However, the Summit simulations were "gravity only" simulations, aka they weren't powerful enough to include other forces or effects.
"If we were to simulate a large chunk of the universe surveyed by one of the big telescopes such as the Rubin Observatory in Chile, you're talking about looking at huge chunks of time — billions of years of expansion," said Habib in a statement. "Until recently, we couldn’t even imagine doing such a large simulation like that except in the gravity-only approximation."
More powerful simulations to include other forces and effects besides gravity were needed, and that’s where Frontier, supported by a $1.8 billion Department of Energy project called ExaSky to fund exascale computing, comes in.
In the standard model of cosmology, two components dominate: dark matter and dark energy. The stuff that you and I are made from — so-called baryonic matter — makes up less than 5% of the matter and energy in the universe.
"So, if we want to know what the universe is up to, we need to simulate both of these things [dark matter and dark energy] … gravity as well as all the other physics including hot gas, and the formation of stars, black holes and galaxies," said Habib. He calls it "the astrophysical kitchen sink, so to speak. These … are what we call cosmological hydrodynamics simulations."
In order to prepare HACC for operating on Frontier, the requirements of the ExaSky project were that HACC must run at least 50 times faster on Frontier than it did on Titan, which was the world's fastest supercomputer in 2012 when HACC was originally being developed. During its dry run on Frontier, HACC blew that requirement out of the water, proving to be nearly 300 times faster.
Bronson Messer, who is the director of science at the Oak Ridge Leadership Computing Facility, credits HACC for adding the "physical realism of including the baryons and all the other dynamic physics that makes this simulation a true tour de force for Frontier."

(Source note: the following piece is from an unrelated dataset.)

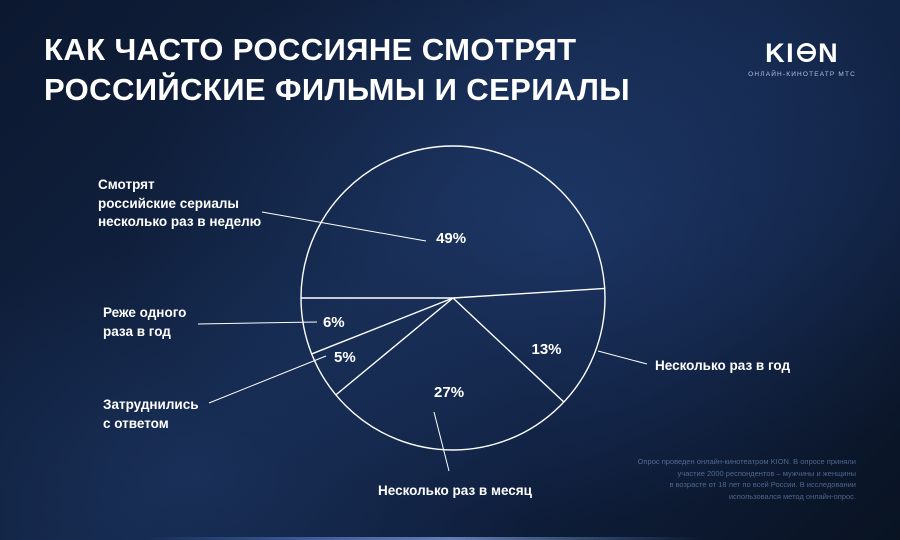  What do you see at coordinates (807, 52) in the screenshot?
I see `kion-o-icon` at bounding box center [807, 52].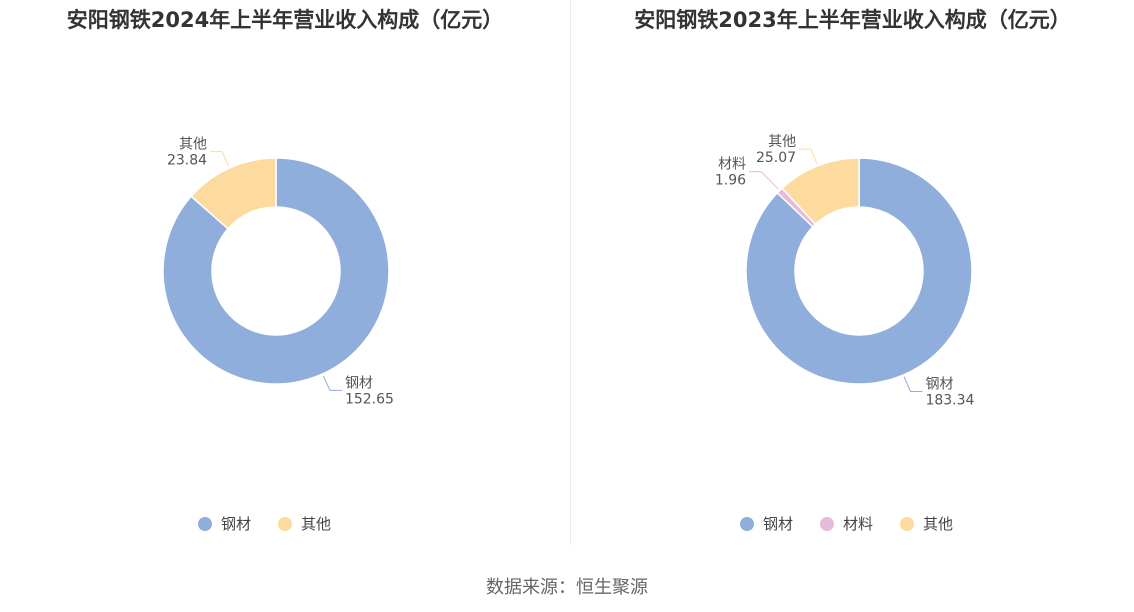  What do you see at coordinates (285, 20) in the screenshot?
I see `chart-title: 安阳钢铁2024年上半年营业收入构成（亿元）` at bounding box center [285, 20].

The simulations, which will be made accessible to the astronomical community, will allow researchers to explore their cosmological models, asking questions about the nature of dark matter, the strength of dark energy, or pursuing alternative models of gravity such as Modified Newtonian Dynamics (MOND). The simulations can then be compared to what real astronomical surveys are finding, to determine which model best fits the observations.
Which all raises one fascinating philosophical question: If computing power continues to increase, our simulations of the universe will grow more detailed and accurate in parallel, but where does it end?
It has been suggested by some scientific thinkers that we ourselves might live in a simulation, perhaps as the product of somebody else's attempt to model reality. And if we're creating simulations while being inside a simulation, then perhaps it really is turtles all the way down.